I use a Keurig to brew my coffee, so for this recipe sake, just use 10 oz of dark roast brewed coffee.

For my home-brew hazelnut latte, I use:

  • 1 Tully’s French roast decaf K-cup
  • 2 Tbsp Torani hazelnut syrup
  • 1-2 Tbsp (or to taste) Sugar in the Raw
  • Silk soy creamer in original, to taste (I eyeball it, so I have no idea how much I’m using)
  • A sprinkling of both nutmeg and cinnamon (I use a bit more cinnamon than nutmeg)

Stir it all up and enjoy with a book, while writing, or on the way to work! Let me know what you think in the comments.

New me, new coffee

The last couple of months have brought about a bunch of changes for me. I chopped off a huge bunch of hair (6-7 inches), got new glasses, and started making an effort to learn to drive. Also, as I mentioned in my previous post, I’m a writer, so I’ve been working on a big novel project. While I write, because I’m impervious to clichés and stereotypes, I like to drink coffee.

My previous go to (besides the annual bout of pumpkin spice lattes) was always a decaf mocha frap with soy milk, even on cold rainy days in January. But as I was spending more time in Starbucks to write, which is an expensive habit unless you’re one of those people who just goes in and buys water, I thought I ought to switch it up.

https://sunnyyq.files.wordpress.com/2012/09/12-08-31-skinny-hazelnut-latte-starbucks1.jpg

I noticed one of the boards said you could create your own latte, so I thought I’d give that a go. I ordered a decaf hazelnut latte with soy and added nutmeg, cinnamon, and chocolate powder on my own. It was so good! But I knew I wasn’t going to get too many of these, so I’d have to figure out how to replicate the flavor profile at home.

I started with the coffee. I usually drink Diedrich decaf morning blend at home, with a bit of brown sugar and a hazelnut coconut creamer. I picked up a box of Green Mountain Coffee K-cups in the decaf hazelnut blend, as well as the smallest bottle I could find of hazelnut flavor syrup. The nest time I made coffee, I used the new K-cup, added two tablespoons of the syrup (per instruction of the bottle), my creamer, sugar, and a bit of cinnamon and nutmeg. This mug smelled amazing! But it could not have been a bigger disappointment. The coffee was weak, and it was not nearly as creamy as my Starbucks version. The one good part of it: it was definitely hazelnut flavored, but not as strongly as you’d imagine. It wasn’t overpowering.

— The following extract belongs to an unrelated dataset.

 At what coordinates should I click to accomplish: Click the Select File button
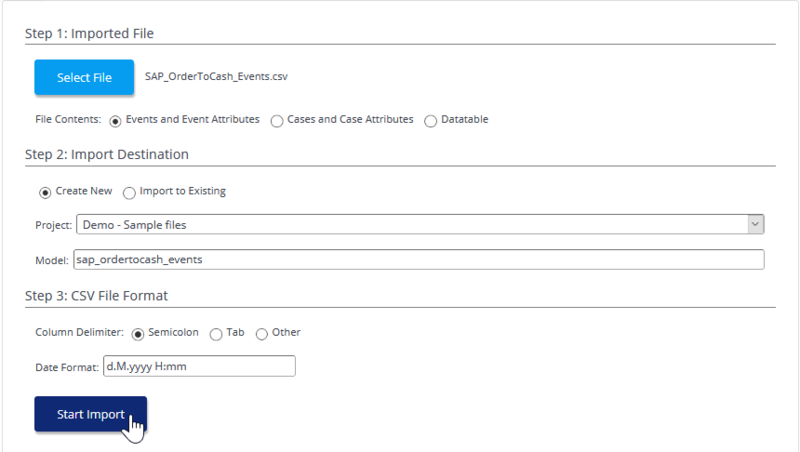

One try down, I ventured again. This time I used my usual Diedrich K-cup, soy milk (realizing that this is how I ordered it in the shop, so it was reasonable to assume it would yield a closer flavor and creaminess than my creamer), brown sugar, the hazelnut syrup, and sprinklings of nutmeg and cinnamon. My first thought looking into the mug was how gross it looked. The soy milk blended with the brewed coffee created this weird gray-green-brown color that was highly unappetizing. I have no idea how to foam milk, so I couldn’t hide it that way. So I closed my eyes and took a sip. It was leaps and bounds closer to the coffee shop version.

It’s still not quite the same. I think that may be for a few reasons. First, Starbucks is using a decaf espresso so there’s a deeper, bolder flavor to the coffee to start with. Second, when I add sugar after they make the latte, it’s that Sugar in the Raw packet stuff, not the brown sugar I use at home. I’ve noticed a big difference in the type of sugar used on other occasions (mostly between brown and white), so I know I’ll have to pick up some of that to get things just right. Third, I have no idea how much hazelnut syrup they use to make my latte. I always order a grande size, which I’m guessing calls for about two pumps, but I don’t know what those pumps would measure out to be. It can’t be far off the two tablespoons I’m using because that part of the flavor profile isn’t that different. I’m going to continue to mess around with my formula and see if I can come any closer.

Do any of you have an tips or know of any good recipes for a creamy hazelnut latte? Cheers!